Through a search in our RIS-PACS database we selected all the post-trauma elbow traditional radiographs requested by the ED from 1st January 2021 to 31st June 2021 for patients under the age of 18. We found a total of 55 pediatric patients. It was decided to narrow the pool of study by choosing only the patients who underwent a second radiological examination (usually required within 24 hours) and/or those who were treated by orthopedics (with a plaster cast or surgically) despite a first radiologic report negative for fracture. This reduced the selected cases to a group of 7 patients. The patients whose elbow x-ray reports were positive for fracture at first examination were excluded from the study. For every selected case we scrupulously analyzed both the first and the follow-up radiograph reporting in a database the major radiological features suggestive for elbow fracture which could have led to a proper diagnosis if properly observed. This let us to create a practical guide with some tips to avoid further mistakes. In order to let this guide be as simple as possible we will show pictures of both occult and clearly visible fractures.

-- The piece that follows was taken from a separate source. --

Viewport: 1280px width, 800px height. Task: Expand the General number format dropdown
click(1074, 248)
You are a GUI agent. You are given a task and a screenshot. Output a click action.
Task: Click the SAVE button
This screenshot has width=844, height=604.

Step 1: Assessment of the lateral elbow radiograph. To estimate if the LL radiograph is correctly taken check for the so-called Hourglass/teardrop/eight sign (Fig.1). The teardrop shape result from the anterior margin of the olecranon fossa, the posterior margin of the coronoid fossa and the inferior portion of the capitellum ossification center profile. If clearly recognized on radiographs this sign indicates that you are looking at a true lateral.
Step2: Anterior and/or posterior fat pad sign (Fig.2). Normally the anterior fat pad lies in the coronoid fossa and the posterior fat pad in the olecranon fossa. On a lateral radiograph the anterior fat pad may be visible as slight triangular lucency area along the anterior side of the distal humerus, while normally no lucency is visualized along the posterior cortex [11].
A posterior increased lucency is never normal and it is usually described on reports as “posterior fat pad sign”. Every time it is found it implies disruption of the joint surface of the bone cortex. Also sometimes it may serve as the only indirect sign to detect occult fractures.
An anterior increased lucency is described as a "sail sign", because it is unusually prominent and bows outward to form a triangular shape. It is related to occult articular fractures.
Step 3: Anterior humeral line. This is a virtual line drawn along the anterior cortex of the humerus diaphysis which should intersect the middle third of the capitellum on the lateral view. Unfortunately, if the radiograph is not a true lateral, the interpretation of the anterior humeral line becomes fallible causing diagnostic errors (Fig.3). The anterior humeral line is the key to assess suspected subtle supracondylar fractures which often results in posterior displacement of the capitellum and consequentially anterior displacement of the humeral line. This rule holds for most normal children, but in some cases (especially under the age of 4) it may physiologically pass through the anterior third. In these cases, look for any ancillary signs such as cortical irregularity suggesting elbow fractures.
Step 4: Radiocapitellar line. This is a virtual line drawn through the middle of the radius till the humeral distal epiphysis which should bisect the radial head and the capitellum center on both the lateral and the anterior-posterior elbow radiograph (Fig.4). Failure in a proper alignment indicates a radial head dislocation.
Step 5: Ossification center (Fig.5). Check for any cortical disruption or linear lucency in each ossification center.
The distal humerus, the ulna and radio proximal epiphyses have 6 ossification centers around the elbow joint: capitellum (C), radial head (R), internal or medial epicondyle (I), trochlea (T), olecranon (O), lateral or external epicondyle (L). Because they all appear and fuse at different ages, the acronym “CRITOL” is often used, as a mnemonic rule, to describe the usual chronological order of their appearance. The capitellar ossification center appears at 1-2 years of age, the radial head at 2-4 years, the internal epicondyle at 4-6 years, the trochlea at 8-11 years, the olecranon at 9- 11 years, and the lateral epicondyle at 10 -11 years. Remember that this order of appearance may be extremely variable except for the medial epicondyle ossification center that always appears before the trochlear center. After a trauma If the trochlear center is visible and the medial epicondyle is not a displaced medial epicondyle should be suspected.
Step 6: Inspection of the radial had. Look for subtle disruptions of the bone cortex since fracture lines are often not visible at first sight. Non reported intra-articular fracture can cause adequate treatment delay with suboptimal or bad outcome (Fig.6).
Step 7: Distal humerus epiphysis. Signs of humeral fracture are also commonly subtle; all the epiphyseal ossification cores must carefully be analyzed (Fig.7).
Step 8: Olecranon and ulna examination. Look for obvious fracture lines and subtle disruptions in cortical contour (Fig.8).